A novel iron matrix composite fabricated by two-step in situ reaction: Microstructure, formation mechanism and mechanical properties

Abstract The improvement of comprehensive properties including hardness, toughness, strength, and wear resistance in the steel/iron matrix composites, especially alleviate the inverse relationship between strength and toughness, is strongly required for various applications. Herein, we provide a new strategy, by two-step in situ reaction, to fabricate a novel iron matrix composite with high strength and reasonable toughness. The composite consists of a bundle-shaped Nb–NbC/Fe core-shell structure and cast iron matrix. Predominant features of the Nb–NbC/Fe core-shell structure include a metal Nb core and a NbC–Fe shell layer. The NbC–Fe shell layer is composed of two zones, where zone Ⅰ, near the Nb core, exhibits a NbC/α-Fe/NbC laminated structure; and zone Ⅱ, near the matrix, exhibits a NbC–Fe dense structure. The investigation indicates that the formation of the NbC–Fe shell layer is mainly due to the concentration fluctuation of Nb and C atoms in the Fe–Nb–C ternary system during in situ reaction.
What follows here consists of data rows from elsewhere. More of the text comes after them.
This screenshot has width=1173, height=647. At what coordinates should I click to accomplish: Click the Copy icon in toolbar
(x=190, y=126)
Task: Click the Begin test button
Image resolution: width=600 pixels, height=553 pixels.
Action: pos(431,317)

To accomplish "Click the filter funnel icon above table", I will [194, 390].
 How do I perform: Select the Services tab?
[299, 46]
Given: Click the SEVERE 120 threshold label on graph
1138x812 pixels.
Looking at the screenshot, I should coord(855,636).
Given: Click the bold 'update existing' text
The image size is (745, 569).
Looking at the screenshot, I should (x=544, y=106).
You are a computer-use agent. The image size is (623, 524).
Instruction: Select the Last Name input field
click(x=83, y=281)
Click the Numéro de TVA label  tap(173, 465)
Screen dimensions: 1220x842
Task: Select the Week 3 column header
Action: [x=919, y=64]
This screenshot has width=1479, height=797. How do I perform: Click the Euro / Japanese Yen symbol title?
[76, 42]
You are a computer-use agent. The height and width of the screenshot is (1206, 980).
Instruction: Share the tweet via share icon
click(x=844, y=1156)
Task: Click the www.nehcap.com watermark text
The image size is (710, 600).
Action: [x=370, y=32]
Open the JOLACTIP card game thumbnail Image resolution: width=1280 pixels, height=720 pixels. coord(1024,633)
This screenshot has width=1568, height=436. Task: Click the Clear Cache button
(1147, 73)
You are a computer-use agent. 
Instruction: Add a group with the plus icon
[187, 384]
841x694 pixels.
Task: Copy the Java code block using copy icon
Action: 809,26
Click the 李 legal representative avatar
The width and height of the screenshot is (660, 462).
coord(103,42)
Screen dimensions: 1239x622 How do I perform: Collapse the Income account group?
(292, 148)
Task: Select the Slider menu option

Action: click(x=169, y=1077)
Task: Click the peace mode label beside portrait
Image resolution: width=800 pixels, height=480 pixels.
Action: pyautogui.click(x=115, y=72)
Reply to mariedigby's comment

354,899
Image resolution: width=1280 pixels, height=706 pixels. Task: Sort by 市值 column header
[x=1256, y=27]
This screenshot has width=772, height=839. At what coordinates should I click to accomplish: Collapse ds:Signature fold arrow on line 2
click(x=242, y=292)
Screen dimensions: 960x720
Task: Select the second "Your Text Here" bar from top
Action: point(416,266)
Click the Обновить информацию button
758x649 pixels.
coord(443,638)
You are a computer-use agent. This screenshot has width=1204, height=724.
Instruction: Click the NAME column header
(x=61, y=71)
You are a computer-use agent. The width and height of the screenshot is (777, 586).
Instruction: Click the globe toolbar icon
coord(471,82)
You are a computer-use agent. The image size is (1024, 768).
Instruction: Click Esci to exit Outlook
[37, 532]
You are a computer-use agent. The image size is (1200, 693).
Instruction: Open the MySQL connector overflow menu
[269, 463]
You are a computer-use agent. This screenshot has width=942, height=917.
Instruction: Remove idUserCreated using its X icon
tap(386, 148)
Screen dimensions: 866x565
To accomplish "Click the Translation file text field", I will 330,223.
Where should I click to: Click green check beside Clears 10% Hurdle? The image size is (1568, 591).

The formation of NbC particles is mainly attributed to the in situ reaction of niobium atoms and carbon atoms in the liquid phase system ([Nb] + [C]→[NbC]→NbC), while the formation of Nb2C is attributed to the diffusion-type solid phase transformation driven driven by the diffusion of carbon atoms into the Nb lattice (Nb + 2C→Nb2C). In addition, the fracture toughness of the NbC/α-Fe/NbC laminated structure layer and NbC–Fe dense structure layer is evaluated to be approximately 4.6 ± 0.2 MPa m1/2 and 4.0 ± 0.1 MPa m1/2, respectively. The yield strength, ultimate compression strength, and fracture strain of the Nb–NbC/Fe core-shell rod-reinforced iron-based composite reach 1623 MPa, 1970 MPa, and 11.3%, respectively, showing high strength and reasonable toughness compared to those of the cast iron (420 MPa, 830 MPa and 21.8%, respectively). Thus, this work provides a new strategy for alleviate the inverse relationship between strength and toughness of iron matrix composite.